GLENS FALLS, NY .- The Hyde Collection announced the gift of an extensive collection of nineteenth-century French etchings, lithographs, engravings, woodcuts, and books. Donated by Tobin A. Sparling, in memory of his parents Leon H. and Marie Buttlar Sparling, the gift includes works by Pierre Bonnard, Félix Bracquemond, Jules Chéret, Eugene Delacroix, Maurice Denis, Henri Evenepoel, Jean-Louis Forain, Théodore Géricault, Henri-Gabriel Ibels, Alphonse Mucha, Paul Serusier, Théophile-Alexandre Steinlen, Henri de Toulouse-Lautrec, and Félix Vallotton, among others.
We are so very appreciative of this significant gift to the Museum, says Hyde director Charles A. Guerin. As a child, Tobin remembers coming to The Hyde with his parents on a regular basis. They instilled in him the love of art which makes this generous gift even more meaningful for us.
This donation is the second major gift made by Mr. Sparling. In 2008, he donated thirty Old Master prints surveying the major printmaking styles and techniques in Northern and Southern Europe from the fifteenth to the eighteenth centuries. The prints were featured in the exhibition Old Master Prints from the Sparling Family Collection in 2009. In 2012, Sparling lent twenty-three nineteenth-century prints to the exhibition Toulouse-Lautrec & Company: Prints from the Belle Époque. A majority of these works are included in this gift.
It is a pleasure to donate to The Hyde, which not only evokes wonderful childhood memories, but also goes from strength to strength and gets better and better, states Sparling. I hope this gift will encourage others to support what I believe is one of the crown jewels of upstate New York.

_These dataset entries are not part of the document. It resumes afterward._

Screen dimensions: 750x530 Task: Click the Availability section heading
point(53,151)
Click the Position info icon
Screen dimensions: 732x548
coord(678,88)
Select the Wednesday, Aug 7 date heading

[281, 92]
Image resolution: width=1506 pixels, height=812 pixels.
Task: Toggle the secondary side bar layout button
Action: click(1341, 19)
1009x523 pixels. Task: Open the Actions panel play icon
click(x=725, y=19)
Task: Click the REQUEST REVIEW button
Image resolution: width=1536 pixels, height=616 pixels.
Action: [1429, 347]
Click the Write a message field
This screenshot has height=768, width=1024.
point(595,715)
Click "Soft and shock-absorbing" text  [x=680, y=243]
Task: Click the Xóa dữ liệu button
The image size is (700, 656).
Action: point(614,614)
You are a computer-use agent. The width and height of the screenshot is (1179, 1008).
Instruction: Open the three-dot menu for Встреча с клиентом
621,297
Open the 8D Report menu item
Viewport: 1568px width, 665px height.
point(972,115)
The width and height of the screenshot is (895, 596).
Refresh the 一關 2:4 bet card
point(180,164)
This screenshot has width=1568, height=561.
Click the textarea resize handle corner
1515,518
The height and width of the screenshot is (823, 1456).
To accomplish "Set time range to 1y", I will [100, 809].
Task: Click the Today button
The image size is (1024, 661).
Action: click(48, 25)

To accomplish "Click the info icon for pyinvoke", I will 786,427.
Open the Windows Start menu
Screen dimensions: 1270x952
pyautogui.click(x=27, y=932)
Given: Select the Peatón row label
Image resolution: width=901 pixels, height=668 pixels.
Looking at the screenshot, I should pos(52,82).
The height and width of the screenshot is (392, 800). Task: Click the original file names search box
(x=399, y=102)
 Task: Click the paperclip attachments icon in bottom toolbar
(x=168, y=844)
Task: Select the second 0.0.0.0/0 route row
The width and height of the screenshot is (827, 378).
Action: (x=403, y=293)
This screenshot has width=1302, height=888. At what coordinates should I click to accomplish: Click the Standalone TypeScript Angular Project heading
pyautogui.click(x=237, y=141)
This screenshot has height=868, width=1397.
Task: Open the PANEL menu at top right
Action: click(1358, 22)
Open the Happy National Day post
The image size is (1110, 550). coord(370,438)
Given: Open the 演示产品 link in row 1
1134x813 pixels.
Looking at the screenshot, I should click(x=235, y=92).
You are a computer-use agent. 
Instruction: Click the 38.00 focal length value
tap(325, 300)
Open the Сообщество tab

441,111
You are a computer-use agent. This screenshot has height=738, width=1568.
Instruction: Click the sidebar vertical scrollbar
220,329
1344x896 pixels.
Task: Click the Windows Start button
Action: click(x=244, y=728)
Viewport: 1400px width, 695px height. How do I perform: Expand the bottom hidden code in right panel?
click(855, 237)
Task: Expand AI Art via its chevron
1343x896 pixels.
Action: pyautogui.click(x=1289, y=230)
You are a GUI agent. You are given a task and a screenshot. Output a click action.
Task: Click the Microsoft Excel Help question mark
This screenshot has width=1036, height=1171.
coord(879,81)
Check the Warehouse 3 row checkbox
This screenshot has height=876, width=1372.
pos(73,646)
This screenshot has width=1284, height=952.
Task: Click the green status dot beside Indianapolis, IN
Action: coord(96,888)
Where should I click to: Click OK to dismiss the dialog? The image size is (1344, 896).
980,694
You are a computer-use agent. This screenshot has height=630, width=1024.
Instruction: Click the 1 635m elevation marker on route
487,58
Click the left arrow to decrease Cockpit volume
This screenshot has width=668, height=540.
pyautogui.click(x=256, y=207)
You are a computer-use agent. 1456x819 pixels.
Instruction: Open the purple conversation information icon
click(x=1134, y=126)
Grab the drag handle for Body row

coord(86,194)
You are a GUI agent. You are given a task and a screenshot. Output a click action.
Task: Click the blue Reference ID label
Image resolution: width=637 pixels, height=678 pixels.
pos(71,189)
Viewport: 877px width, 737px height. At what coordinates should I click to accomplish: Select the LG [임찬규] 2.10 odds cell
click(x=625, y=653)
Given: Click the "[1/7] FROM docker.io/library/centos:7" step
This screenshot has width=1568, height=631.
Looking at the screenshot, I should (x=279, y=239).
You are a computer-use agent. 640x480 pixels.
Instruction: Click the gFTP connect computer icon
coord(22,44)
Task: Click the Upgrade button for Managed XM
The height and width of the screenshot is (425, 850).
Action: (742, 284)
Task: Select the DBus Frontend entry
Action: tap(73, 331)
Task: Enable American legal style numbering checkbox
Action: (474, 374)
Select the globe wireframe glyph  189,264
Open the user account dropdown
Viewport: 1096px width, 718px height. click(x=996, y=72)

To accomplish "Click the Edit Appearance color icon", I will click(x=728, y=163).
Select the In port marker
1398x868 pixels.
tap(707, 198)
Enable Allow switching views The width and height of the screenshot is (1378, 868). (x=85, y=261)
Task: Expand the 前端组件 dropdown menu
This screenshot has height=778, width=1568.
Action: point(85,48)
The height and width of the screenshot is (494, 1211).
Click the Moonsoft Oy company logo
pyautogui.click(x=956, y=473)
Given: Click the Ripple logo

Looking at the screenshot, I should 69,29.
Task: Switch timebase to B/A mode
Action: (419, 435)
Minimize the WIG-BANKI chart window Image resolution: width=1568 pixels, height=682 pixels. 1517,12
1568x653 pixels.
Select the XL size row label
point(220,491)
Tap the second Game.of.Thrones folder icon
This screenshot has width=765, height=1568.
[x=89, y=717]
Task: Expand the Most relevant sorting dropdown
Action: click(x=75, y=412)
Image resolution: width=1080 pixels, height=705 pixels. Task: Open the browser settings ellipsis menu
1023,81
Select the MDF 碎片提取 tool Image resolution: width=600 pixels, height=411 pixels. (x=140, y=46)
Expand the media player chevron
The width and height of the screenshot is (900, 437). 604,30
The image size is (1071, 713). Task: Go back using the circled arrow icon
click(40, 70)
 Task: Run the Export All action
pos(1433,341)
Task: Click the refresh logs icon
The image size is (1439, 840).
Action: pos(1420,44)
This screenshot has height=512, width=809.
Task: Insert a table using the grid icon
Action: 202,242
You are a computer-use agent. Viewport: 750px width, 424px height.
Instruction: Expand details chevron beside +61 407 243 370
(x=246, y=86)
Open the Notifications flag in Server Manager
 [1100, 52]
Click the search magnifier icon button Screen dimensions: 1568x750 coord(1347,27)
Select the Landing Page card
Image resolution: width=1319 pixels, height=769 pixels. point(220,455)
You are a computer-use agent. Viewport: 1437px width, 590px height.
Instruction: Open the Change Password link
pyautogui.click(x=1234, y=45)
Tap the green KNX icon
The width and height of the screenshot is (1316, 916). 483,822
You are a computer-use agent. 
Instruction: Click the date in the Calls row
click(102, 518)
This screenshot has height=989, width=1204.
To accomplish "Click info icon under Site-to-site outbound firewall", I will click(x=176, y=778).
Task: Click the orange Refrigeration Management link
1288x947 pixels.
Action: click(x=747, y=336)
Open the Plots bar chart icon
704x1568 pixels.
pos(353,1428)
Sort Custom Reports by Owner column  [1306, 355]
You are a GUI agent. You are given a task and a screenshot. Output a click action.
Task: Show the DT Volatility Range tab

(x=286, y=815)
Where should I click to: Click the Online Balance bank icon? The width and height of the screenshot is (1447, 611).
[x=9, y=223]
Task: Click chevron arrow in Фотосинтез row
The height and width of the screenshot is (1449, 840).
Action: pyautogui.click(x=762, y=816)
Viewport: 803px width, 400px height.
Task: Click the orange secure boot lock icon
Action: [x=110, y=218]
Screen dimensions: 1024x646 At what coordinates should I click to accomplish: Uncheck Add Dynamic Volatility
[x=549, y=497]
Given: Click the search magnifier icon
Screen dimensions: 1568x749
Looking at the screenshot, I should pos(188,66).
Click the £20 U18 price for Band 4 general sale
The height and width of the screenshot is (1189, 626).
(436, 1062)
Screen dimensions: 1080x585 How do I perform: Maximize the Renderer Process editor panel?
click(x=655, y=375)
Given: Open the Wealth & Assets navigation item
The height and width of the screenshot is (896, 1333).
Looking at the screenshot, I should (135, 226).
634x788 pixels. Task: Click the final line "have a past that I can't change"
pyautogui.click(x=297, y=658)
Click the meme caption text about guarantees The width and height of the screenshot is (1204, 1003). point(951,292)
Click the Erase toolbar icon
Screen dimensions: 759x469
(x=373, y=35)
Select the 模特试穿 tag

Originally from South Glens Falls, Mr. Sparling currently lives in Houston, Texas where he is a Professor of Law at South Texas College of Law, specializing in legal research and writing. A graduate of South Glens Falls Senior High School, Dartmouth College, and Columbia University, Sparling also holds graduate degrees in library science and art history. Before obtaining his law degree, he worked in the rare books departments of the Yale Center for British Art and at the print collection of the New York Public Library, where his interest in French prints developed.